**Instrucción A:**
Responde, según el texto sobre el encierro en Chile:
(i) ¿Qué sectores se nombran como aquellos para los que el precio del enclaustramiento es el hambre o el temor al hambre?
(ii) ¿En qué período salieron de la pobreza buena parte de los grupos medios chilenos?
(iii) ¿Cuál es la única forma de escapar de esa pesadilla?
**Instrucción B:**
Cita sin cambios el pasaje del texto sobre el encierro en Chile que empieza en las palabras "Y como si todo" y termina después de "a la calle.".
**Instrucción C:**
Continúa el texto sobre el encierro en Chile desde su última oración.

**Texto dado:**
++++++++++++++++++++

Y como si todo lo anterior fuera poco —como si la anomia y los tropiezos comunicacionales no bastaran— está el hecho que el precio del enclaustramiento para múltiples sectores, pobres, inmigrantes, grupos medios, es el hambre o el temor al hambre, a la falta de recursos para satisfacer las necesidades básicas. Buena parte de los chilenos hoy son grupos medios que salieron de la pobreza en las últimas tres décadas y es probable que el coste del encierro despierte en ellos algo peor que el hambre inmediata: el temor a retroceder, a volver al pasado, que hasta ahora solo visitaban en pesadillas. Y la única forma de escapar de esa pesadilla es salir a la calle.

++++++++++++++++++++

**Listado mostrado:**

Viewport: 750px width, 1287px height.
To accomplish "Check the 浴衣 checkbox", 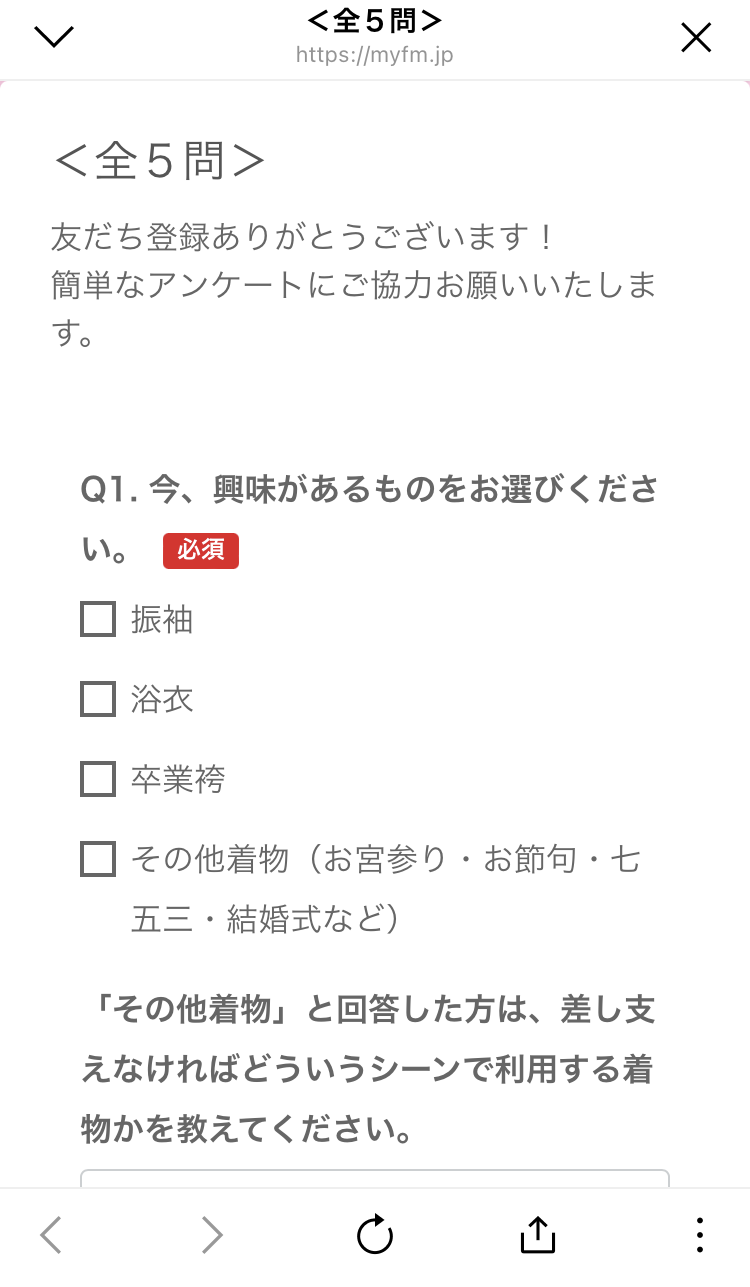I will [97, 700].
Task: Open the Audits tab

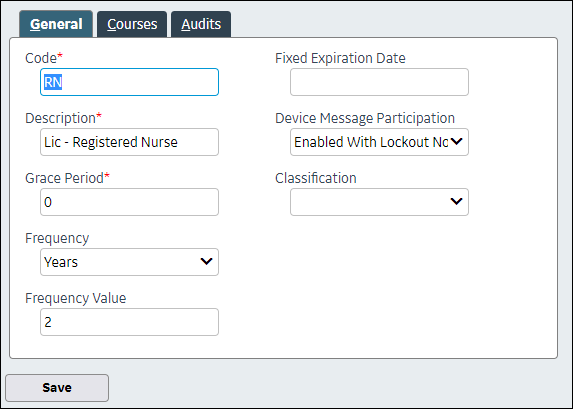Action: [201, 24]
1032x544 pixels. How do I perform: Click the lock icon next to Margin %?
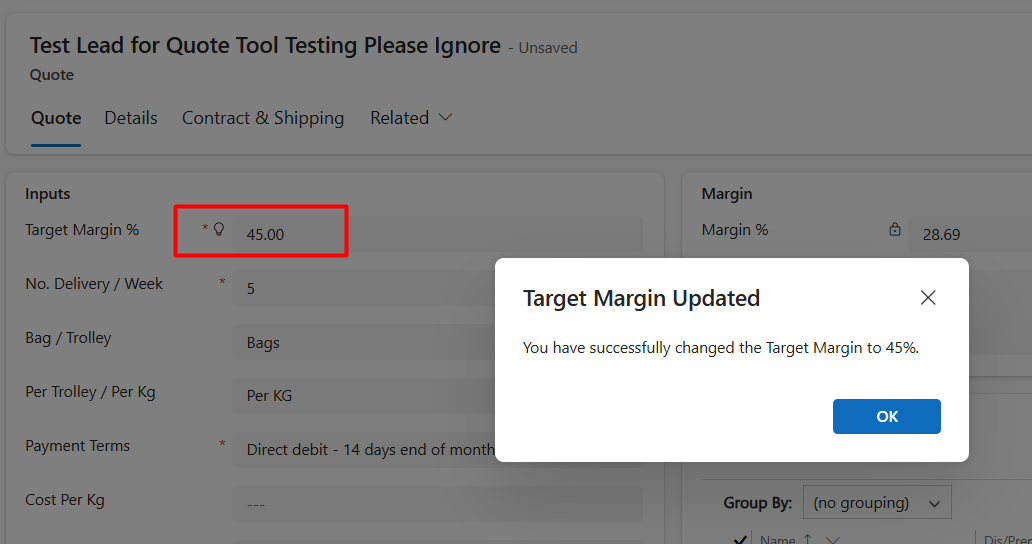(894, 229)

++++++++++++++++++++

**Resultado del ejercicio A:**
(i) Pobres, inmigrantes y grupos medios.
(ii) En las últimas tres décadas.
(iii) Salir a la calle.

**Resultado del ejercicio B:**
Y como si todo lo anterior fuera poco —como si la anomia y los tropiezos comunicacionales no bastaran— está el hecho que el precio del enclaustramiento para múltiples sectores, pobres, inmigrantes, grupos medios, es el hambre o el temor al hambre, a la falta de recursos para satisfacer las necesidades básicas. Buena parte de los chilenos hoy son grupos medios que salieron de la pobreza en las últimas tres décadas y es probable que el coste del encierro despierte en ellos algo peor que el hambre inmediata: el temor a retroceder, a volver al pasado, que hasta ahora solo visitaban en pesadillas. Y la única forma de escapar de esa pesadilla es salir a la calle.

**Resultado del ejercicio C:**
Pero desde luego, el simplismo que de un tiempo a esta parte ha inundado la esfera pública encontrará explicaciones más sencillas y elementales, ojalá culpables únicos, para el desastre o lo que parece serlo. Y ayudarán a ello, por supuesto, los alcaldes y los canales de televisión que, haciendo un paréntesis al morbo, y convenientemente auspiciados, era que no, tienen aquí un nuevo temario para su próxima sesión de matinal.

Y así todos seguirán temerosos, pero serán inocentes.